Одним словом, если на обед пришло четыреста человек, то ушло – в маленьких походных колоннах – не более полутора сотен. Подпоручик Карголомский, пребывая в должности рядового, увел не много ни мало целый батальон численностью в сорок человек.
Сердобольные сестры милосердия поставили еще несколько штофов, и в зале началось хаотическое движение. Сам собой явился из ниоткуда граммофон. Вайскопф пропал. Евсеичев и Никифоров атаковали особу, и без них купавшуюся во внимании военных людей. Захмелев, я бессмысленно бродил между колоннами.
Как только граммофонная труба исторгла басистый рокот, и редкие парочки закружились под «Сорок разбойников», мне померещилась знакомая спина. Определенно, знакомая.
Неужели? Да ведь невозможно!
– Прапорщик!
Не слышит. Или слышит, но не относит на свой счет. Как же его звали? Я помню только фамилию.
– Беленький!
Останавливается, поворачивается ко мне. Близоруко щурясь, двумя пальцами снимает с носа пенсне. Худой, как смерть. Хуже смерти. Карандаш в мундире.
– Я в чине штабс-капитана, и благоволите именовать меня по чину! – громко говорит он.
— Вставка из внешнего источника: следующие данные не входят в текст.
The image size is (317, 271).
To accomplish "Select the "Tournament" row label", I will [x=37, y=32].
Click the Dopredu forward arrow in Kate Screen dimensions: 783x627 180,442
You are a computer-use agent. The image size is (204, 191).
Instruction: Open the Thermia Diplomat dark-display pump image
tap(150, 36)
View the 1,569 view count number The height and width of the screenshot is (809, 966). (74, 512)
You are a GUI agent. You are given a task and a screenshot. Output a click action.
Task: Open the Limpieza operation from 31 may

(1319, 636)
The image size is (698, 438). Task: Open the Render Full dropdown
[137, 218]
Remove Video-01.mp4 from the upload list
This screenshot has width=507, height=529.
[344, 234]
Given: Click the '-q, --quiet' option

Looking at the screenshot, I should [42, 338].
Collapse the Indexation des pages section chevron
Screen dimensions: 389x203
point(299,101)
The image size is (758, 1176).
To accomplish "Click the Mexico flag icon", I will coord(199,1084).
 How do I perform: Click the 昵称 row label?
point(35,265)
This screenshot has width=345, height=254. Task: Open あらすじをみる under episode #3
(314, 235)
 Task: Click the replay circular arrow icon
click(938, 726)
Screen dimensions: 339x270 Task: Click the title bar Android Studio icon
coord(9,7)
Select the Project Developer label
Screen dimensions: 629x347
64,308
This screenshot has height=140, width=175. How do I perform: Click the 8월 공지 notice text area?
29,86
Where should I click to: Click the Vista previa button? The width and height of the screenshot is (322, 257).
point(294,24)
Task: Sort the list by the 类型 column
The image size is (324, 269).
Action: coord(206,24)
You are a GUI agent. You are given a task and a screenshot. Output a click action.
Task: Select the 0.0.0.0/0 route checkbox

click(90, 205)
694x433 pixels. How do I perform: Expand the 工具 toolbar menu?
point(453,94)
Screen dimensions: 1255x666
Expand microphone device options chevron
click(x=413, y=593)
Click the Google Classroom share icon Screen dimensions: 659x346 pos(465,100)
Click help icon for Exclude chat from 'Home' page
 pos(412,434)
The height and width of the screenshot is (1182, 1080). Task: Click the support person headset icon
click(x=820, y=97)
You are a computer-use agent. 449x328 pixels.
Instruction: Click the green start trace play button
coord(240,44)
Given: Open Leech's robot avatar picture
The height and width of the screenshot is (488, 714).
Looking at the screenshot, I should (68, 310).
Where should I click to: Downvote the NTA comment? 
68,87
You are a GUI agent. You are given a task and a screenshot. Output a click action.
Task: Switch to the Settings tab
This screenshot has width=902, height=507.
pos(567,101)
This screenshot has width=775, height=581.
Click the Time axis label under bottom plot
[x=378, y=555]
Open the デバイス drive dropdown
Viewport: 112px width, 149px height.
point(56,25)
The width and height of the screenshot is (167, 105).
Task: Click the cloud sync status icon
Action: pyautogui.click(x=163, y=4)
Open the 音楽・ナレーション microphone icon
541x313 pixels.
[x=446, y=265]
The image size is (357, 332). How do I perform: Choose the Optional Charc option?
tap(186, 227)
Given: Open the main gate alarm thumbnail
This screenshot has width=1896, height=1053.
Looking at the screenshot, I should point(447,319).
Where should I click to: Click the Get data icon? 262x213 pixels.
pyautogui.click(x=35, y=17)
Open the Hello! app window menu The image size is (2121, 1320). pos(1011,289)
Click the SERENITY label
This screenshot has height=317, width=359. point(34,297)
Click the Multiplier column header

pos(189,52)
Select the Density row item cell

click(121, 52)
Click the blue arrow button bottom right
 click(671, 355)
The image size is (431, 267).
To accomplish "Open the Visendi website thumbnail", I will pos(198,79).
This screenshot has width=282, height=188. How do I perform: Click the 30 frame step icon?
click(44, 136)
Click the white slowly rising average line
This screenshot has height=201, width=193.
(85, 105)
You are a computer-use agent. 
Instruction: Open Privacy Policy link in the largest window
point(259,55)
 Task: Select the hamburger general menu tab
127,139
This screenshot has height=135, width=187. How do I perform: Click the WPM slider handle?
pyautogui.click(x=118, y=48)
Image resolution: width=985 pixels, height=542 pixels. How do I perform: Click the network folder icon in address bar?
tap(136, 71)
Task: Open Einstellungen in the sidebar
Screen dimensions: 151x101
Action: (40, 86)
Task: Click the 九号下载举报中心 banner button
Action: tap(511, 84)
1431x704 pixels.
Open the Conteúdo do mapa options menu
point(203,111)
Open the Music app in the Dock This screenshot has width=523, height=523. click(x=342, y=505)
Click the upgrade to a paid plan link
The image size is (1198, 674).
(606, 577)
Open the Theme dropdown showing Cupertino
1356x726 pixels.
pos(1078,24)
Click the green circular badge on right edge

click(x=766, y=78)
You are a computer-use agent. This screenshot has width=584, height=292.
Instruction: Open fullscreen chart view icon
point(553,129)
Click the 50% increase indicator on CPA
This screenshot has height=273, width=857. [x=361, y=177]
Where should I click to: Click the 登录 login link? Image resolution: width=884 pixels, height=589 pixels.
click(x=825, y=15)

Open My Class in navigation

Трет глаза. Скорее всего, Беленький видит перед собой солдатскую форму и больше ничего не видит. Но голос, наверное, кажется ему знакомым. Подхожу ближе.
– А-а-а… это вы, Денисов…
Бывший прапорщик, а ныне штабс-капитан обводит взглядом окружающих: как любой стеснительный человек, он не хочет, чтобы окружающие обратили внимание на разговор, начавшийся столь неудачно. Не знает, как ему теперь поступить. И я не знаю.
Почему он не мертв?
– Знаете что, Денисов? А не хотите ли коньяку?
– Охотно!
Он выводит меня на балкон и, прислонившись к балюстраде, достает из кармана серебряную фляжечку с вензелем императора Александра III. Свинтив крышку, он протягивает мне эту милую блескучую вещицу из мирных времен.
– Ушел от красных гол, как сок
Беленький суетился, не зная, стоит ли ему, офицеру, извиняться перед нижним чином.
– Пейте и… простите меня. Контузия, глаза… все время как в сумерках. Только то, что под носом. Недавно брал ванну, сослепу сшиб зеркало ха-ха! поранил руку… Но это ничего не значит, не так ли? Просился в полевую часть, а доктора не пускают. Бесполезен! Видите ли, я тут, в комендантской команде, полезнее для дела, чем…
Он сделал нервическое движение, указывая куда-то за горизонт. Опустившись, рука его повисла, будто у куклы-марионетки. Видно, крепкая приключилась со штабс-капитаном контузия…
Между тем, коньяк ударил мне в голову.
– Простите, как же вы спаслись тогда? И как… остальные… десять?
Забрав флягу, Беленький отхлебнул и задумался, не торопясь отвечать.
– Двое наверняка мертвы. Двое наверняка живы. Об остальных я не имею вестей.
Я молчал. Дальнейшие расспросы с моей стороны были бы откровенным свинством. Контрразведка, надо полагать, уже трепала Беленькому нервы на все лады.
И тут он опять заговорил:
– Собственно, я понимаю, вам хочется знать, почему меня не закололи штыком прямо на деревянной лавке, в избе, где вы меня оставили.
Он посмотрел на меня испытывающе.
Да, мы бросили его и остальных десятерых. Да, это был очень большой грех. Мне нечего ему сказать. Я отвожу взгляд. Нестерпимый стыд, будто злой неотвязчивый пес, гложет мою душу.
– Извольте, – продолжает Беленький, – ничего волшебного. Просто и на той стороне оказались люди. Обыкновенные русские люди, хоть и с революцьонной придурью… Как только полк отошел, и четверти часа не миновало, явились красные. Первым делом бойцы товарища Троцкого примерили наши валенки… вы… помните?
Я помотал головой: что мне следует помнить?
– Да вы ведь дали раненым теплые валенки, собирали со всего батальона… Так вот, валенки богатырям интернационала понравились и немедленно перешли в частное владение. Впрочем, наши забрали бы их точно так же. Как вы полагаете?
Я киваю. Забрали бы непременно. Валенки! Да это сокровище. Чистое золото для солдата.